Old LXC Configuration
Code:
arch: amd64
cores: 2
features: nesting=1
hostname: Homepage
memory: 512
net0: name=eth0,bridge=vmbr0,firewall=0,gw=192.168.50.1,hwaddr=E6:B2:DD:7F:68:23,ip=192.168.50.130/24,tag=50,type=veth
onboot: 1
ostype: ubuntu
rootfs: local-lvm:vm-130-disk-0,size=8G
startup: order=3
swap: 1024
tags: Docker
unprivileged: 1
lxc.idmap: u 0 100000 1000
lxc.idmap: u 1000 1000 1
lxc.idmap: u 1001 101001 64534
lxc.idmap: g 0 100000 1000
lxc.idmap: g 1000 1000 1
lxc.idmap: g 1001 101001 64534

New LXC Configuration
Code:
arch: amd64
cores: 1
features: nesting=1
hostname: Test1
memory: 512
net1: name=net1,bridge=vmbr0,firewall=0,gw=192.168.50.1,hwaddr=BC:24:11:BC:15:C2,ip=192.168.50.150/32,tag=50,type=veth
ostype: ubuntu
rootfs: Prox01-Local:150/vm-150-disk-0.raw,size=8G
swap: 512
unprivileged: 1
lxc.idmap: u 0 100000 1000
lxc.idmap: u 1000 1000 1
lxc.idmap: u 1001 101001 64534
lxc.idmap: g 0 100000 1000
lxc.idmap: g 1000 1000 1
lxc.idmap: g 1001 101001 64534

I'm not sure how to start fixing this.

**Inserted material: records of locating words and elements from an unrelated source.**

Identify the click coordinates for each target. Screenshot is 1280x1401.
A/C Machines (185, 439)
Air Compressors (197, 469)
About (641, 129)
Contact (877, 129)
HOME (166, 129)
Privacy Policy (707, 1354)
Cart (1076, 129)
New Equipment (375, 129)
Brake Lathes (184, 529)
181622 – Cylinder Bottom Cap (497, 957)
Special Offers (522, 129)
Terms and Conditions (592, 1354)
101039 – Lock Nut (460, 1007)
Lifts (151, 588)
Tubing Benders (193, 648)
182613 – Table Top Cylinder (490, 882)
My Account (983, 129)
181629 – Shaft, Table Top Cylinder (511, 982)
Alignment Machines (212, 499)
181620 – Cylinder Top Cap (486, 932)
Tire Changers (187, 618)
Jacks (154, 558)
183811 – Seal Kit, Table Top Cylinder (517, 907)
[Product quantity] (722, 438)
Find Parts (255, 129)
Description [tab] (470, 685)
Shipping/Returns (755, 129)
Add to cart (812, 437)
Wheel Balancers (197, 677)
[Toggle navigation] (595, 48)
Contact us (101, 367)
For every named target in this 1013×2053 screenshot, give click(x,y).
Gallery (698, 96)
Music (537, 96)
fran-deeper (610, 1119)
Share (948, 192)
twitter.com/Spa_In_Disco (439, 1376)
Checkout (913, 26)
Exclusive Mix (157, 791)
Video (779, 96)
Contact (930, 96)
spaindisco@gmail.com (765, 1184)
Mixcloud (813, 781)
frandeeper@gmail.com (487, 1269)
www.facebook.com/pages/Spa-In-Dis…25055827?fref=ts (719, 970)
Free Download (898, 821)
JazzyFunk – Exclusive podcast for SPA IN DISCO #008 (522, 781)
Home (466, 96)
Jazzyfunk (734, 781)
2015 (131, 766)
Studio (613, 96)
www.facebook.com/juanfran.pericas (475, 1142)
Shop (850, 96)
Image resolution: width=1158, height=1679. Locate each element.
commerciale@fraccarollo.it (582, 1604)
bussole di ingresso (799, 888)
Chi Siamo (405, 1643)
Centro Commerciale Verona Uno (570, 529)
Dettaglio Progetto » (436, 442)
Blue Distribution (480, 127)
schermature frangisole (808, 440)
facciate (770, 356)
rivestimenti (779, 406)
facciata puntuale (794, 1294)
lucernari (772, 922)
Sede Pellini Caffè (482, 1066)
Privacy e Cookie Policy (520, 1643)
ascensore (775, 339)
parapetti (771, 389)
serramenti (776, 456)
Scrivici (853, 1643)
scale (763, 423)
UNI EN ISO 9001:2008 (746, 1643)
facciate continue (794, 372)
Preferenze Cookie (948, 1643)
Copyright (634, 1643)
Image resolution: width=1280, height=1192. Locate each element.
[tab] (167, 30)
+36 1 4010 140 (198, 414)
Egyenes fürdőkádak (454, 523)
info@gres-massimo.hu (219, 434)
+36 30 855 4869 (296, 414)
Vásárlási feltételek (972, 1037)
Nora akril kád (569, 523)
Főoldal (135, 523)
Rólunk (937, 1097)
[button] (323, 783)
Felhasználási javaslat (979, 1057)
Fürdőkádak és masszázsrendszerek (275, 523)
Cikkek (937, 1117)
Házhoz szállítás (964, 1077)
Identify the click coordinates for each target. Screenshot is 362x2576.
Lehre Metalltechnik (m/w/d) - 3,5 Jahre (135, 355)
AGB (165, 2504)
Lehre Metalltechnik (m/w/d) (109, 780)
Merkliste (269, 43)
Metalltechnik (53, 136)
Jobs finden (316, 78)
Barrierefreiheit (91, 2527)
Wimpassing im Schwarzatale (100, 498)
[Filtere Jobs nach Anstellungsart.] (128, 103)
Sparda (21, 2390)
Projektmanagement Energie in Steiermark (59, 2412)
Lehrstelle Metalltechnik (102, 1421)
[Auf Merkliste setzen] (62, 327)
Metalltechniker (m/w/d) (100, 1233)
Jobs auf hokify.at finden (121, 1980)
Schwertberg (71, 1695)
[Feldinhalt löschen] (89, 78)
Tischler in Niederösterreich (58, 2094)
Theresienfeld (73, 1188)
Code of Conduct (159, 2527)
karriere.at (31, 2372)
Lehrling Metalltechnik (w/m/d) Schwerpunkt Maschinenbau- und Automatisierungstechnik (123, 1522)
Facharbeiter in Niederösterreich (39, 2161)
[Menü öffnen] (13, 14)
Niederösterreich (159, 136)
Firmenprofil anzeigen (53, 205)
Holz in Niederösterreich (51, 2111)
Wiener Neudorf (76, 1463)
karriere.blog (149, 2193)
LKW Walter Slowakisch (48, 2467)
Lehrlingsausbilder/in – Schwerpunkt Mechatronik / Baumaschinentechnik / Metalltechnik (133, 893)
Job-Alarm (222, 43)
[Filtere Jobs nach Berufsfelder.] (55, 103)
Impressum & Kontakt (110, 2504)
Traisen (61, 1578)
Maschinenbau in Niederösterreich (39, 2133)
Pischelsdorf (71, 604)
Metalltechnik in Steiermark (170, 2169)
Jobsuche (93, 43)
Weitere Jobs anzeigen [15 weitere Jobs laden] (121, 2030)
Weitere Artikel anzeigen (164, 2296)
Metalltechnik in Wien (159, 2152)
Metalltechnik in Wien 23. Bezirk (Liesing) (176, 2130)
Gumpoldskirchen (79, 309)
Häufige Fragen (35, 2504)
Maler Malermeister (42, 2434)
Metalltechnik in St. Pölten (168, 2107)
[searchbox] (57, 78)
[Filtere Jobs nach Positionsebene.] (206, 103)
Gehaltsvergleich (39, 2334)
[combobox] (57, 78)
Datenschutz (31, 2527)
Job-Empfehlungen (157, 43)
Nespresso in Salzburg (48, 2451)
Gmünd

Since it happens at the datacenter level, my next step would be to rebuild the entire cluster—but I'd really prefer to find another solution. If I'm missing anything, like specific logs, please let me know what you need.

Thanks. :)
 
I don't even know what to say. I guess my brain wasn’t working today.
I spent 4 hours troubleshooting, and 5 minutes after posting, I saw it.
I had been creating the LXC with a /32 NIC address the whole time. Truly a big-brain moment.

The problem is solved.
 
  • Like
Reactions: UdoB
I spent 4 hours troubleshooting, and 5 minutes after posting, I saw it.
This happens to all of us :-)


Please edit the title to tag it "Solved" - there is an "Edit Thread" button at the top right.